[Pixel coordinate grounding data]
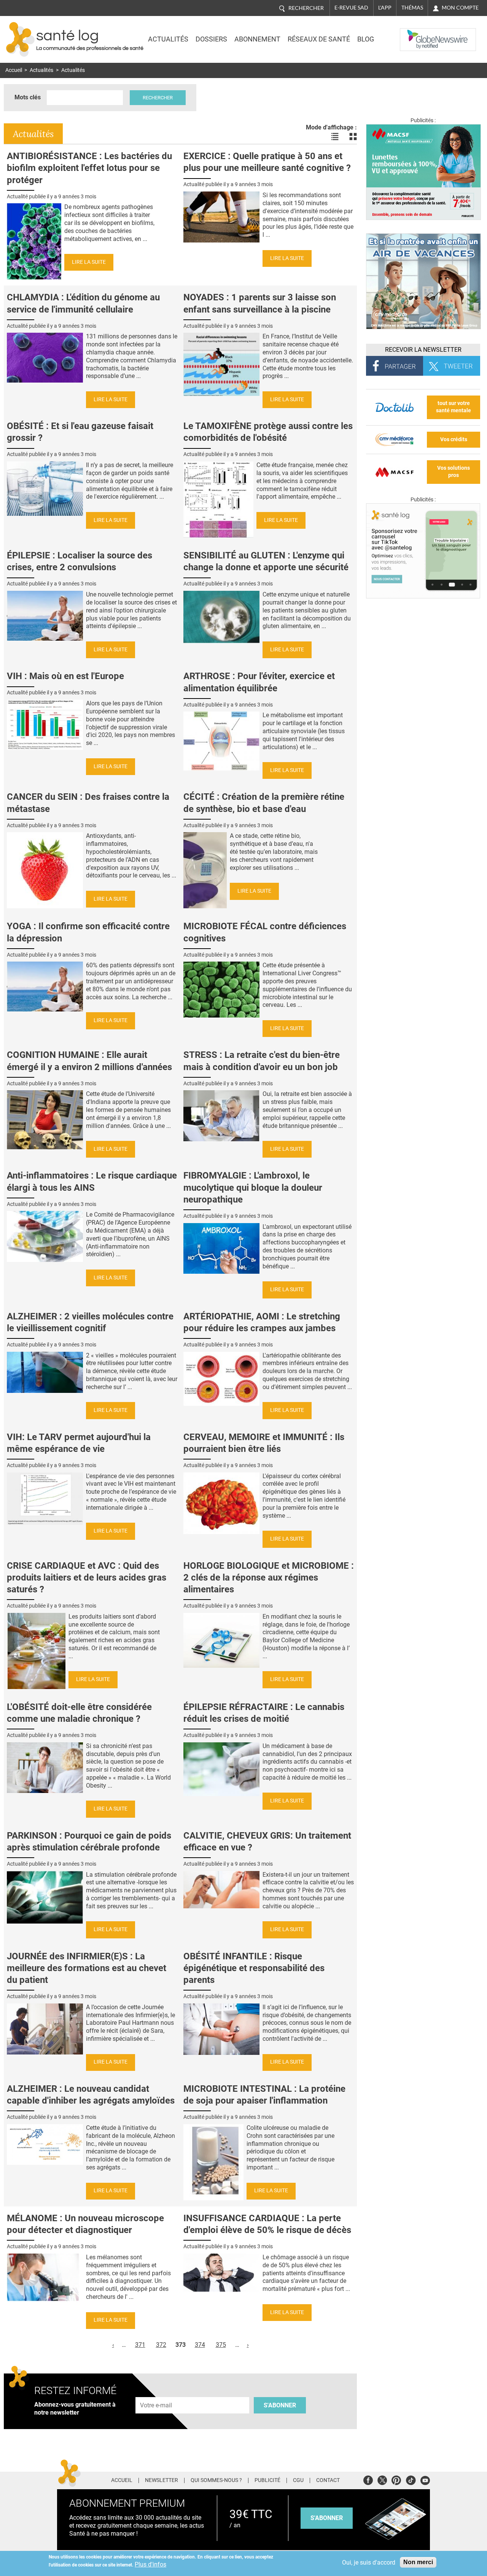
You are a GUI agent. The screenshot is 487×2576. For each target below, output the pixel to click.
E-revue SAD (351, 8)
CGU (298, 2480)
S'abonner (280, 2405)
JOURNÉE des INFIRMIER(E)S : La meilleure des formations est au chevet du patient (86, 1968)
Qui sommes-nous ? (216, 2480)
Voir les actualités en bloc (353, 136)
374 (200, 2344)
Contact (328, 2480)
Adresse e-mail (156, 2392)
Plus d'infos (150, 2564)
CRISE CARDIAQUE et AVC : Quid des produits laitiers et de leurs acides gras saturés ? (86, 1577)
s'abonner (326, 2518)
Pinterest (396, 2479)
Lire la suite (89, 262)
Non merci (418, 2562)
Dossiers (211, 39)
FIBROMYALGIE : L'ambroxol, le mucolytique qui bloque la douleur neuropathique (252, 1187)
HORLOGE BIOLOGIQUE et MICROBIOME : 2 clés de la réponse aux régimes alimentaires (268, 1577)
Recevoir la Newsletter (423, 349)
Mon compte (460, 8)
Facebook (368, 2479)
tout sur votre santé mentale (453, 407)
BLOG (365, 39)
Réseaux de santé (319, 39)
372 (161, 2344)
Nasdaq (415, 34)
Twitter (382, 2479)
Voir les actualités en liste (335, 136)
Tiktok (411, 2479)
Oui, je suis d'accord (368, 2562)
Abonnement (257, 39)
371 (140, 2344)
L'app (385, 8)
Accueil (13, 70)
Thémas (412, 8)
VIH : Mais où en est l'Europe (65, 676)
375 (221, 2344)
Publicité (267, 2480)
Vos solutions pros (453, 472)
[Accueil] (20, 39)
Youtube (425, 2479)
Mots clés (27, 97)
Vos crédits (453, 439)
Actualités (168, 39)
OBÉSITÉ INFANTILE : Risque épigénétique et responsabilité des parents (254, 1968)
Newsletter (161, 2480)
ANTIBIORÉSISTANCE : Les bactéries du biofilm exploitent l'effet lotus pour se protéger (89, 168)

*How to complete this task:* Except for the pictures, set down all of the records exactly as they are.

*Result below:*
You are a GUI agent. The screenshot is 487×2576. For each target below, output the pixel to click.
E-revue SAD (351, 8)
CGU (298, 2480)
S'abonner (280, 2405)
JOURNÉE des INFIRMIER(E)S : La meilleure des formations est au chevet du patient (86, 1968)
Qui sommes-nous ? (216, 2480)
Voir les actualités en bloc (353, 136)
374 (200, 2344)
Contact (328, 2480)
Adresse e-mail (156, 2392)
Plus d'infos (150, 2564)
CRISE CARDIAQUE et AVC : Quid des produits laitiers et de leurs acides gras saturés ? (86, 1577)
s'abonner (326, 2518)
Pinterest (396, 2479)
Lire la suite (89, 262)
Non merci (418, 2562)
Dossiers (211, 39)
FIBROMYALGIE : L'ambroxol, le mucolytique qui bloque la douleur neuropathique (252, 1187)
HORLOGE BIOLOGIQUE et MICROBIOME : 2 clés de la réponse aux régimes alimentaires (268, 1577)
Recevoir la Newsletter (423, 349)
Mon compte (460, 8)
Facebook (368, 2479)
tout sur votre santé mentale (453, 407)
BLOG (365, 39)
Réseaux de santé (319, 39)
372 (161, 2344)
Nasdaq (415, 34)
Twitter (382, 2479)
Voir les actualités en liste (335, 136)
Tiktok (411, 2479)
Oui, je suis d'accord (368, 2562)
Abonnement (257, 39)
371 (140, 2344)
L'app (385, 8)
Accueil (13, 70)
Thémas (412, 8)
VIH : Mais où en est l'Europe (65, 676)
375 (221, 2344)
Publicité (267, 2480)
Vos solutions pros (453, 472)
[Accueil] (20, 39)
Youtube (425, 2479)
Mots clés (27, 97)
Vos crédits (453, 439)
Actualités (168, 39)
OBÉSITÉ INFANTILE : Risque épigénétique et responsabilité des parents (254, 1968)
Newsletter (161, 2480)
ANTIBIORÉSISTANCE : Les bactéries du biofilm exploitent l'effet lotus pour se protéger (89, 168)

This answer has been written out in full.